Sorry but you are just posting generic 'the state is bad so everything it does is necessarily bad' tosh. The state decides general parameters - badly - and then uses the data to apply them. Refusing to take part will simply compound their failures and deliberate strategies. You are playing into their hands.
And it is not just 'the state' (which doesn't have an actual consciousness to decide these things) who offer these reasons, they are supported by workers in a vast range of industries.
Danny Dorling says:
Both the 1991 and 2001 census revealed that our admin records were including a million people who were not actually here anymore. The 2011 census found half a million extra people that were not here according to the official estimates. The census corrects and finds faults in admin records. Admin records are not a safe replacement for it.

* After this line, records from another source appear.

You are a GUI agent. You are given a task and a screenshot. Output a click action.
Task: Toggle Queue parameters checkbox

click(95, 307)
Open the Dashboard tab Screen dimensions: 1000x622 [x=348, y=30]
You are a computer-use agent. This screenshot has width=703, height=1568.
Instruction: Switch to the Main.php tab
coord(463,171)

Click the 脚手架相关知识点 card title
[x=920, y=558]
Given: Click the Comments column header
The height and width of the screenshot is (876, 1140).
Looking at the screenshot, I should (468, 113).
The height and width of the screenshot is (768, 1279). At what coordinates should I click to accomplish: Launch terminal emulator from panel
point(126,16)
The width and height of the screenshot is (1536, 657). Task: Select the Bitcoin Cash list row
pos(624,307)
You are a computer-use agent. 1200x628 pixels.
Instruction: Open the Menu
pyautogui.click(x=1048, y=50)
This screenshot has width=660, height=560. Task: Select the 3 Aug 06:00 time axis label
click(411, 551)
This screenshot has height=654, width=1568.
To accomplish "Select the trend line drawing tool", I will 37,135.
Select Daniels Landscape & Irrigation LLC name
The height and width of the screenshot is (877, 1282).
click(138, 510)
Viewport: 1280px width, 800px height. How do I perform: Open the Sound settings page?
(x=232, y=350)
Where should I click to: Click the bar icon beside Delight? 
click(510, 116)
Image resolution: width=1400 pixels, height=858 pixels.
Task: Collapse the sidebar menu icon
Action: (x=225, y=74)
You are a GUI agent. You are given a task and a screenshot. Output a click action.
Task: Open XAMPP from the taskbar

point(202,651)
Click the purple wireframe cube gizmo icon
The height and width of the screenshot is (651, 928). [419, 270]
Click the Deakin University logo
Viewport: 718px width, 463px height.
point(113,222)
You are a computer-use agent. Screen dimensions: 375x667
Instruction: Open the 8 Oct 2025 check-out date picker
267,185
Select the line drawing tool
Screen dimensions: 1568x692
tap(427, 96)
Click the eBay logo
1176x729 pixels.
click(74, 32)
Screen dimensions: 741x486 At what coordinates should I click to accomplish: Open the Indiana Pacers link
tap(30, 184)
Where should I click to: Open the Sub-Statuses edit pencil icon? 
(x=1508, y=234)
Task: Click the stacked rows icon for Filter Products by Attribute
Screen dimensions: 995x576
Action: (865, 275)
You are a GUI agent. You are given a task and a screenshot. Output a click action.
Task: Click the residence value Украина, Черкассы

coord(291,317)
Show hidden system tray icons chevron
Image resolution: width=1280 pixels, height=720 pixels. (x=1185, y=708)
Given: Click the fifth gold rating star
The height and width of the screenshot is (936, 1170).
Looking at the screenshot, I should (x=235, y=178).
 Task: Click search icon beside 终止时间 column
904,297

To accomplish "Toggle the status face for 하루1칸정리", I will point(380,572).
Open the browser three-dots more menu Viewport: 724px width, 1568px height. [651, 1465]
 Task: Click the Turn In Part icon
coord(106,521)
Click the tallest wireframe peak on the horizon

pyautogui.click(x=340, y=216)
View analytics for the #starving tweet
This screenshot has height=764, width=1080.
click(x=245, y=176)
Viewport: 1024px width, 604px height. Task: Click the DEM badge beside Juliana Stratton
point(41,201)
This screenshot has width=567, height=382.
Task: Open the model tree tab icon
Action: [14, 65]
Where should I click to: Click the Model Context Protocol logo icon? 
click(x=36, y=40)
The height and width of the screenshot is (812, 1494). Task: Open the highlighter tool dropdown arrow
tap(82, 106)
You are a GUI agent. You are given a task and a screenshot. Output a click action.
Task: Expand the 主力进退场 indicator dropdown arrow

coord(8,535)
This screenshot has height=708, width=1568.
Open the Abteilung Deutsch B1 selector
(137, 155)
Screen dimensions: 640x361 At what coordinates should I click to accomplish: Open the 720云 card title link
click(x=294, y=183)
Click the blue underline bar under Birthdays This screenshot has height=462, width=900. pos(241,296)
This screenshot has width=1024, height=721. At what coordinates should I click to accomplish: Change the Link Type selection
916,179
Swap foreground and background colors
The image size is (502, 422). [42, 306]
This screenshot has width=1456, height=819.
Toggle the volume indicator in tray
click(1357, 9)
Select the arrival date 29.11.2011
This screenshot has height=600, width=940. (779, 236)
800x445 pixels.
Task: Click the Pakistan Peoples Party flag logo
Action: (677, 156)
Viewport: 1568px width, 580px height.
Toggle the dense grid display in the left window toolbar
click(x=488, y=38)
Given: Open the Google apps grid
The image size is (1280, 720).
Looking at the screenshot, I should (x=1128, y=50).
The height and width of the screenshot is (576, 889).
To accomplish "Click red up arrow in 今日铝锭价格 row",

Censuses have always been used to address the key problems of the day. The 1911 census asked women how many of their babies had died. Infant mortality at the time took up to 1 in 10 of the richest of peoples’ new-born infants. The 1971 census asked for details about housing quality, hot running water and toilets. Slums were still being cleared then and the authorities needed to know what was left that was still in poor condition. The 2011 census asked, for the first time ever, how many bedrooms were in every home. It revealed that there were more bedrooms in central London than people. It showed us that we have enough bedrooms to go round, but that we are increasingly sharing out space badly. In short the 2011 census reveals that the rich have been taking too much of our most limited resource: space.